Das Lebenselixier sprudelt wieder: Martin Lindermayer (r.) mit Teamleiter Oliver Krebs mit dem ersten Trinkwasser, das Navis in Mosambik produzierte. Foto: Werner Hammerschmid

Als weiterer Navis-Helfer aus dem Landkreis Landshut war Martin Lindermayer in der ersten Aprilhälfte mit Team 1 im Katastrophengebiet in Mosambik im Einsatz. Sein Spezialgebiet: Trinkwasseraufbereitung und -hygiene. Mit viel Freude und Stolz zapfte er für die notleidende Bevölkerung im Flüchtlingslager Inhanjou das erste Glas des Lebenselixiers. Zweieinhalb Wochen nach seiner Rückkehr aus Afrika konnten die Rettungskräfte sein Leben nach einem schweren Autounfall nicht mehr retten.

Der Gas-Wasser-Installationsmeister aus der Gemeinde Eching trat 2015 in den Moosburger Hilfsverein Navis ein. Ein Jahr später hatte er bereits seinen ersten Einsatz im Erdrutsch-Katastrophengebiet in Sri Lanka. Dort wie auch in Mosambik gehörte es zu seinen Aufgaben, die notleidenden Menschen wieder mit dem Lebenselixier Wasser zu versorgen. Dazu musste zuerst herausgefunden werden, wo Wasser verfügbar ist, etwa aus Seen, Flüssen oder über das Grundwasser.
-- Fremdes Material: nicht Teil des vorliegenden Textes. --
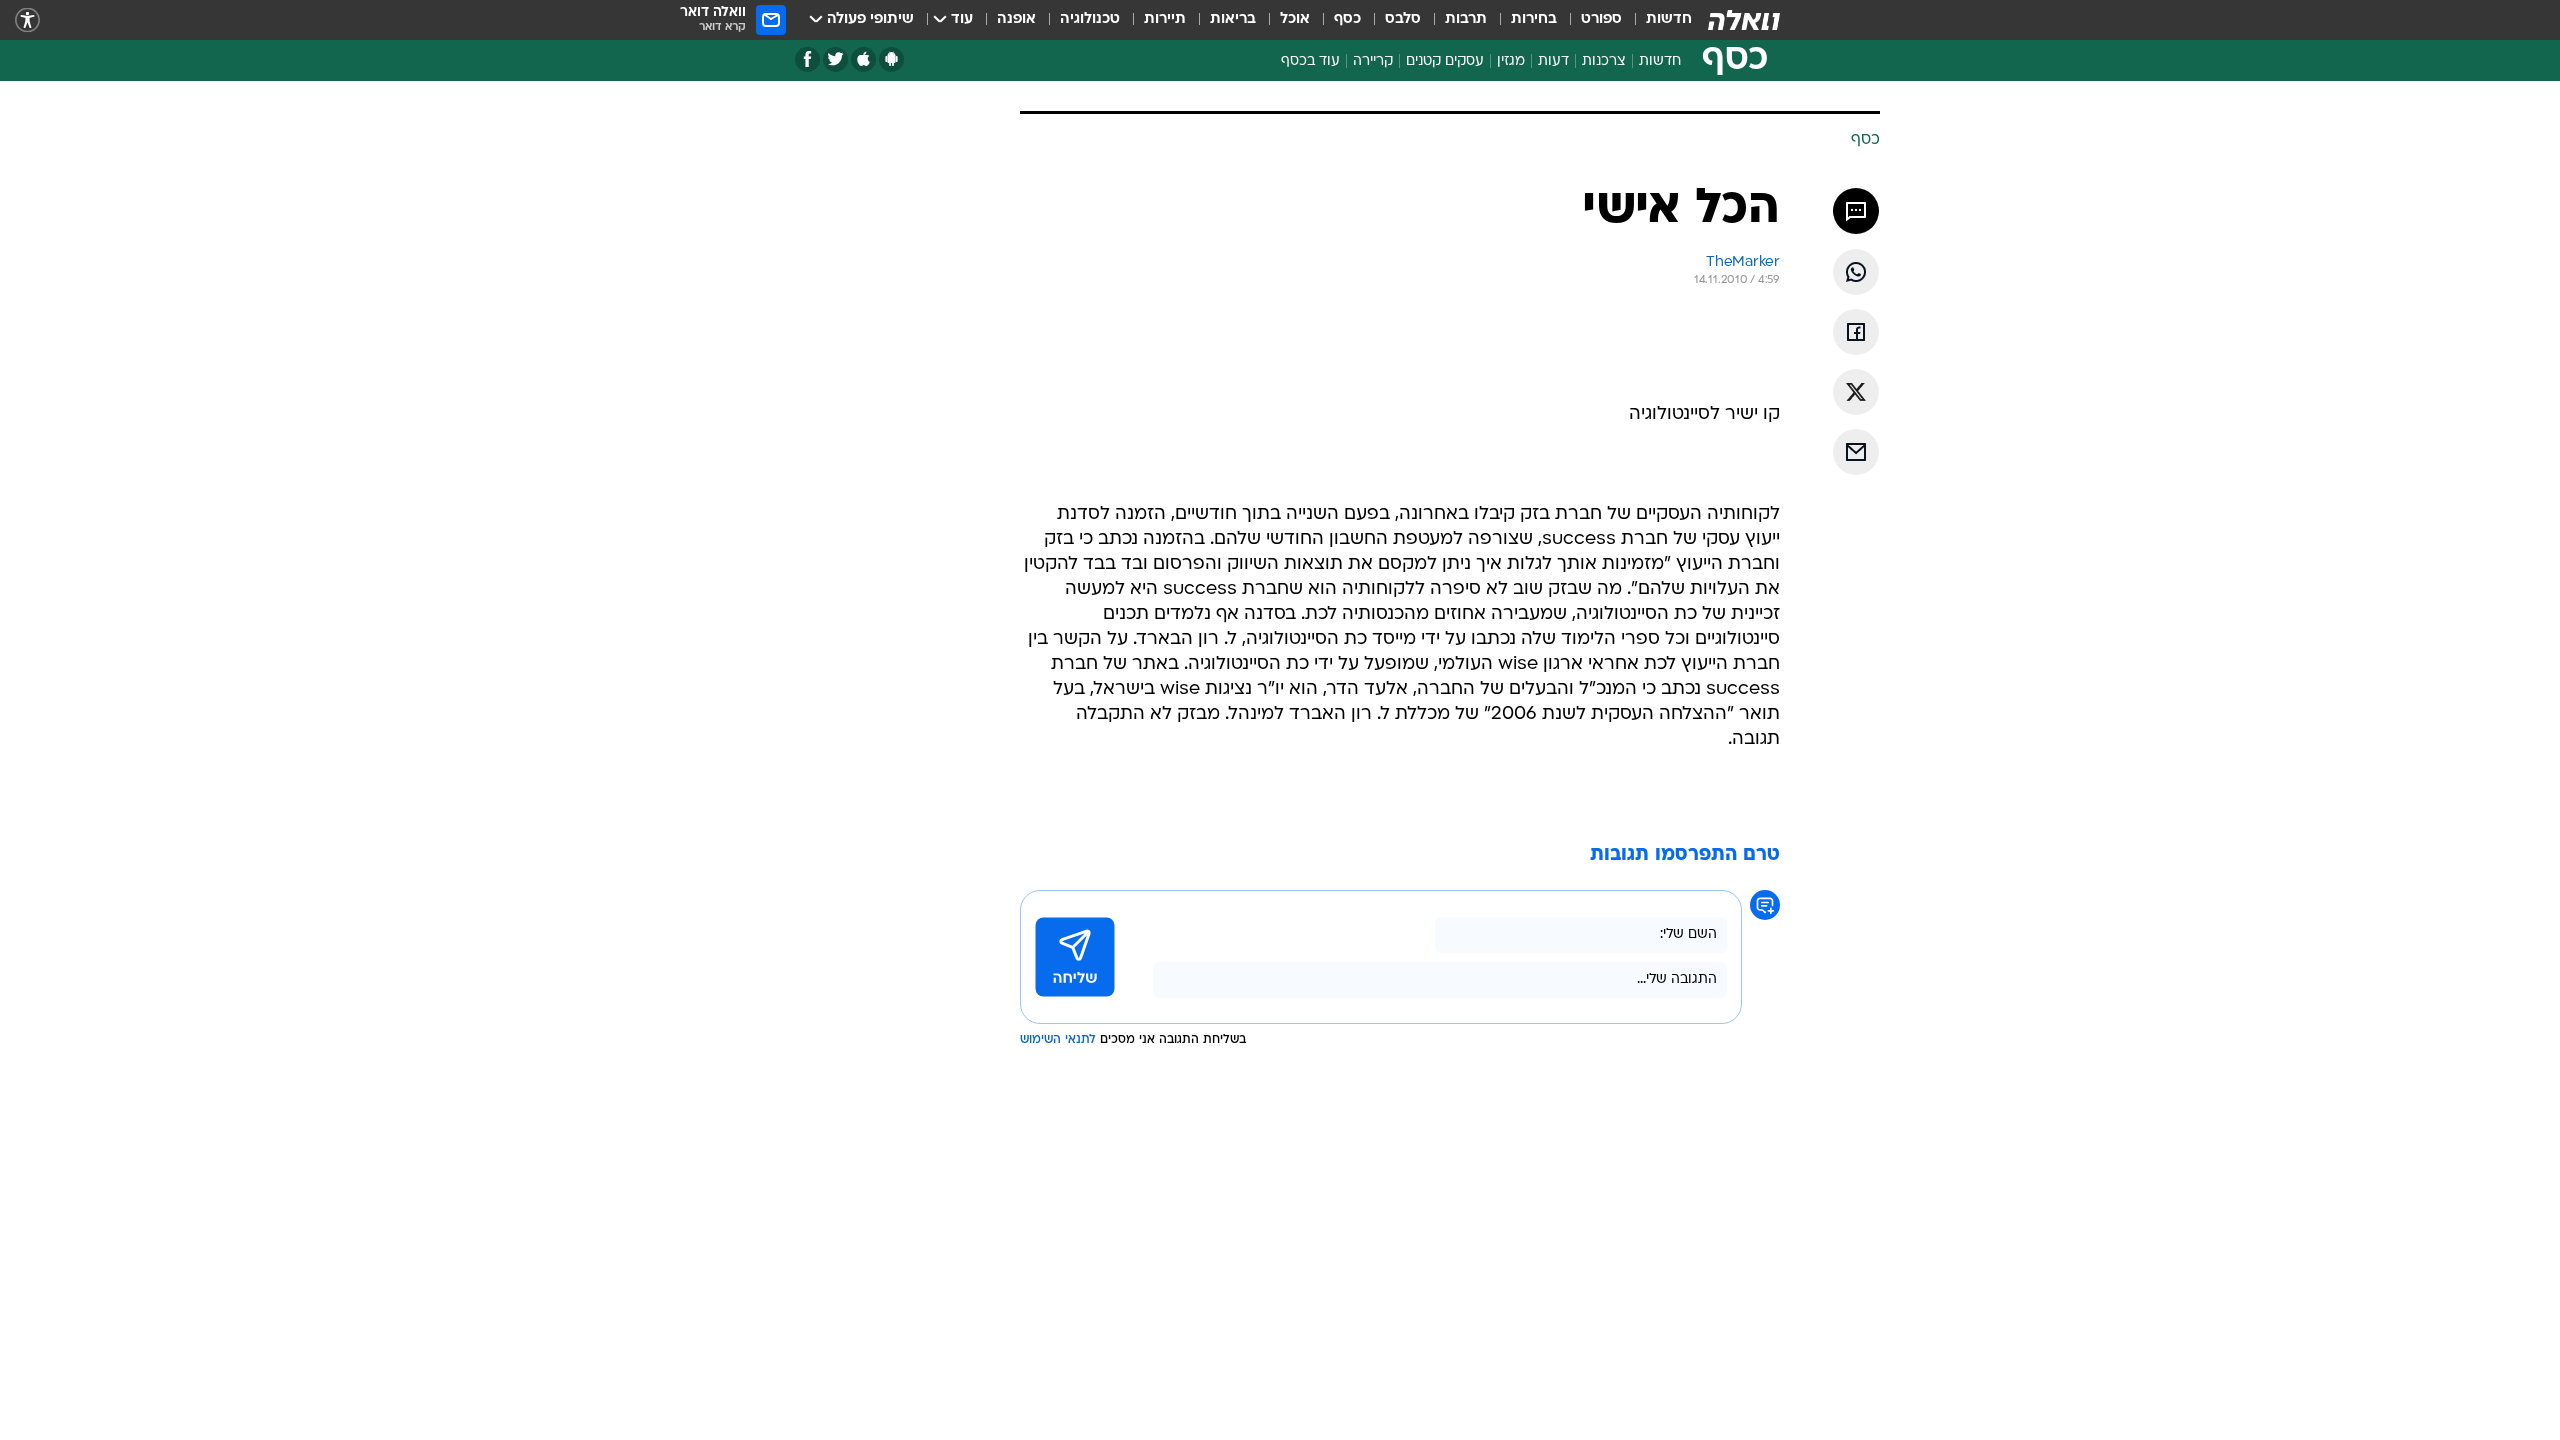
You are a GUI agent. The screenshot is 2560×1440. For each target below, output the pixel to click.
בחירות (1534, 19)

Dann erst konnte ein Standort für die Trinkwasser-Aufbereitungsanlagen festgelegt werden. Diese machte Martin Lindermayer dann, gemeinsam mit weiteren Navis-Technikern, einsatzfähig. Ebenso prüfte er die Qualität mittels Wasserproben und füllte das aufbereitete Wasser in besondere Behälter, die die Bevölkerung transportieren konnte.